MANILA, Philippines – At least 31 members of the justice committee of the House of Representatives, including those from the opposition bloc, voted unanimously yesterday to declare the fourth and latest impeachment complaint against President Arroyo “sufficient in form.”
Quezon City Rep. Matias Defensor, panel chairman, announced the “unanimous” decision after the motion of Baguio City Rep. Mauricio Domogan, duly seconded by La Union Rep. Victor Ortega, was carried by the committee members.
Bohol Rep. Adam Relson Jala, a neophyte lawmaker who just passed the Bar examinations, found the complaint “insufficient in form” as it failed to allege violations of the 1987 Constitution, and its failure as well to state the lapse of the one-year ban.
But Albay Rep. Edcel Lagman, one of the legal luminaries in the chamber, clarified the complaint of businessman Jose de Venecia III “need not make that distinction” since they can just take “judicial notice” of it anyway.
“It was properly endorsed. There is no more need to make material allegations. We can take judicial notice of it. This is sufficient in form. It was seasonably filed after the one-year ban (on filing impeachment complaints),” Lagman reiterated.
Meantime, all the other complaints filed – those of lawyer Guillermo Sotto, Manuel L. Quezon III and Marcos loyalist lawyer Oliver Lozano – are deemed “prohibited pleadings” that are “barred,” according to House Majority Leader Arthur Defensor.
Defensor, who represents the third district of Iloilo, said “any and all” complaints – in whatever form – are barred, in light of the fact that the De Venecia complaint has already been deemed “initiated,” after it was referred to the House justice committee.
“I take the position that any and all new complaints are barred.
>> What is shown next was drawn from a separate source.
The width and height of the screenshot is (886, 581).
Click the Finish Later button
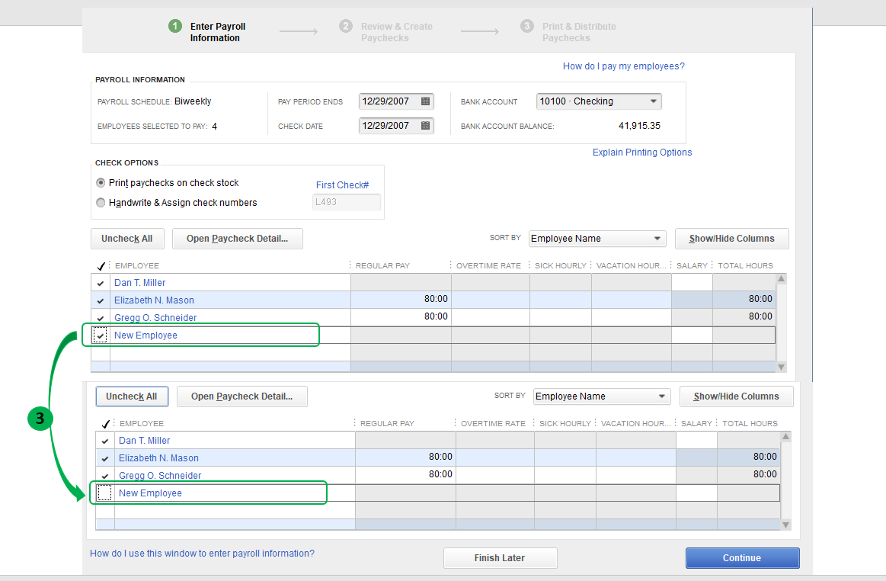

The JDV III complaint has been properly initiated,” he told The STAR.
He, along with Deputy Majority Leader Neptali Gonzales II, pointed out that this is in “compliance” with the ruling of the Supreme Court in the petition of lawyer Ernesto Francisco, where it held that only one complaint will be entertained after it is initiated.
House justice committee chairman Defensor told his colleagues that they “cannot prolong the (impeachment) process.”
“Let the ax fall if it has to fall. Time is not in our favor, otherwise, we might succeed in impeaching a President who is no longer in office.”
“Impeachment is the instrument to preserve, not to destroy, government. It should not and cannot be the instrument for partisan politics of political vendetta or hatred or advance personal and political aspirations,” Defensor added.
The latest impeachment complaint was filed by De Venecia III, son of former speaker Jose de Venecia Jr., who was ousted last February after the former testified in the botched $329-million ZTE scandal that implicated the First Family.
Speculations have it that the former speaker’s son filed the complaint because he only wanted to run for senator or take the place of his father, who is on his third and last term as congressman of Pangasinan’s fourth district.
The younger De Venecia denied all these, however.
The former speaker attended yesterday’s hearing at the justice committee, even if he was not a member, to show support for the complaint of his son, who was also there to monitor the proceedings.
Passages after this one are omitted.